The first six months I knew my wife she was a logical, sane, stable human being. I considered this a positive and one of the most refreshing aspects about her. I had had many relationships and was fairly certain that there was no such thing as a chemically balanced female.

Law School changed all that, and since about her second semester I have heard repeatedly, “I know I’m not making much sense right now, but as soon as we get through . . . (fill in any sequence of events since) . . . I’ll be better.

I no longer believe that she is going to “get back to normal”, as time has shown me – I am starting to believe that this state is ‘the norm.’

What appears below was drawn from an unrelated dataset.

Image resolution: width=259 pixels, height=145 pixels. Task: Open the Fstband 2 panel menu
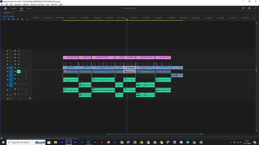(x=12, y=13)
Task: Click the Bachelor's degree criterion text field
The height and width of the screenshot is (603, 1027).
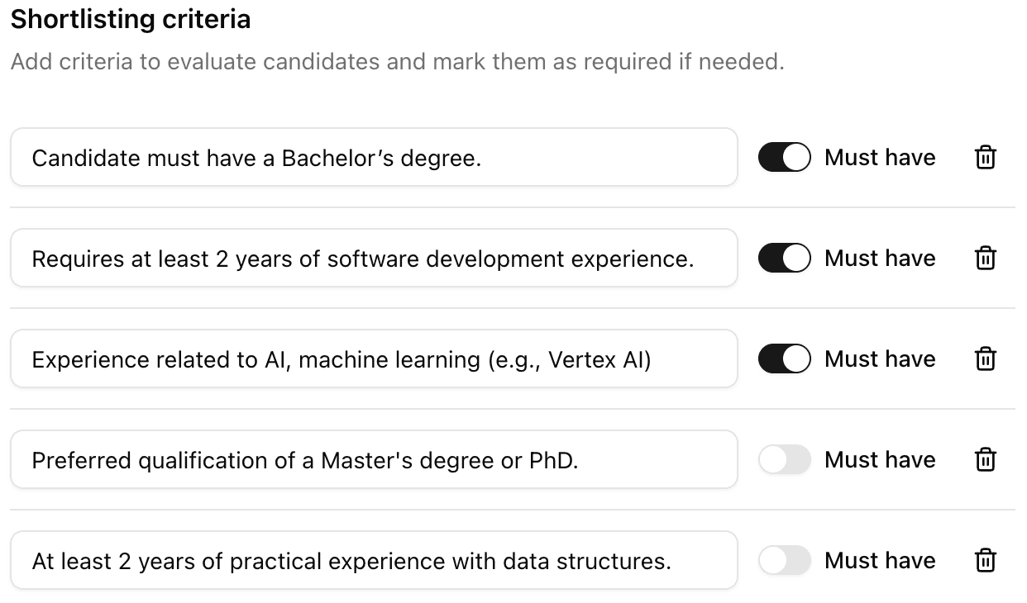Action: pos(372,157)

Much like men will open doors and provide oral sex (without encouragement) during the courting phase, I now see that women will act as if they have some control over their emotions and general judgment to catch their man, and then bam like a rug out from under ya in a bad vaudevillian skit - she’s crying because . . .(fill in personal experience here)

This is not to say that some women are not stable – I’ve seen them on TV. They are usually the ones that play the ‘best friend’ of the guy that’s chasing the ‘popular beauty’ and then in the moment of direst crisis realizes that he’s been chasing the wrong girl . . . I thought I married the best friend.

Uh huh. . .

And they just keep raising the stakes – not unjustified, don’t get me wrong. My wife has every reason to be crazy:

1. She’s married to me.
2. She hates her job.
3. She just had a baby.
4. She can’t be with the baby.
5. Her mother is crazy.
6. I’m crazy.
7. She’s a woman.

Any one of those things alone could push somebody over the edge, but she’s got all of them to deal with at once.

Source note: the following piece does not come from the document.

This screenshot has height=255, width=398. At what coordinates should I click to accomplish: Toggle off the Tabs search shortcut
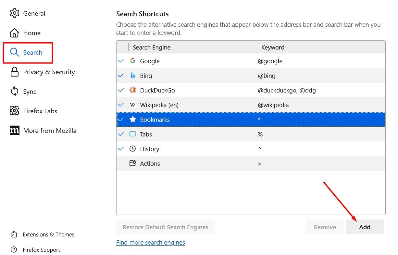click(121, 134)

The thing is, I have become so numb to her erratic behavior - that I don’t know what I should be feeling anymore . . . or, if I should just ignore her completely; however, I saw how well that worked for my father - and he didn’t get laid for 15 years.

The truth is that I know I should be feeling a great deal of sympathy for The Wife. She is in a fairly bad emotional place right now without any real relief in sight (Hilton Head, JULY!!). She didn’t have the birth she wanted. She was traumatized, and four weeks later she had to go back to work.

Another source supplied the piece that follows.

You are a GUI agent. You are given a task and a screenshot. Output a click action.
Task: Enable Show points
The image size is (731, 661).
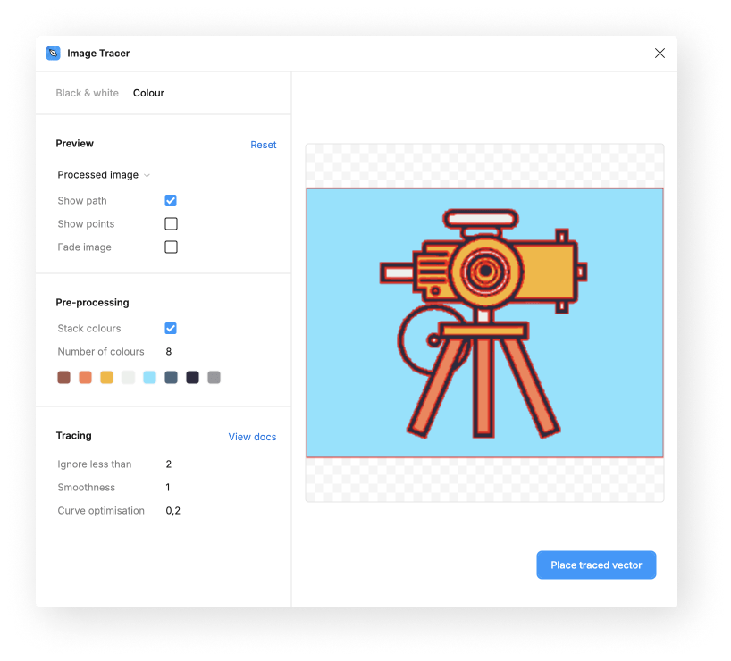point(171,223)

The problem is that what ends up happening is I walk around on egg-shells, being made to feel guilty about the fact that I am the one at home with the baby - trying to hold together my insecurities along with her emotional collapse.

Being a stay-at-home-dad and a full-time graduate student is not an easy task, yet I am constantly made to feel that I am not allowed to whisper a word of complaint - without the offer of a trade being made in a second.

The entire process has made me aware of the double standard in sexual stereotypes. If I were the one that had to go back to work, as most fathers do, I would be crushed to have to leave The Pickle every day. Yet, I know that the sympathy that would be allotted to me at the workplace and in the home would be nothing compared to what The Wife gets and expects on a daily basis.

It makes me bitter and resentful for all the dads that have to go to work every morning as though that were natural either. Separation is painful no matter who you are.

The problem is that it’s driving The Mom loopy, and slowly pushing a wedge between us. We are currently both looking at each other in our ivory towers . . . waiting for the other to climb up and tell us how amazing we are - while looking at the green grass on the other side of the fence.

My true jealousy stems from the fact that she had the foresight to establish the whole ‘crazy wife’ thing ahead of time. Which puts me in a position of weakness. So when one of us decides to compromise, I am going to have to tell her how amazing what she is doing is – mainly cuz it’s true.

Pickle’s Papa

Comments

I came over from your wife's site. After reading both of your posts and being in my situation (see my comment on your wife's site if your interested), I'm starting to think this is just a really difficult time - the time where after a long struggle, you get what you want and it totally turns your life on it's head. We're all just trying to make it all work - sometimes it just easier than at other times.

Posted by: Cathy | 05/29/2006

Gee man, that's some list.

You need some help so you can have time to decompress -- alone. Babysitter? In-laws? Other relatives?

Posted by: KC | 05/30/2006

The comments are closed.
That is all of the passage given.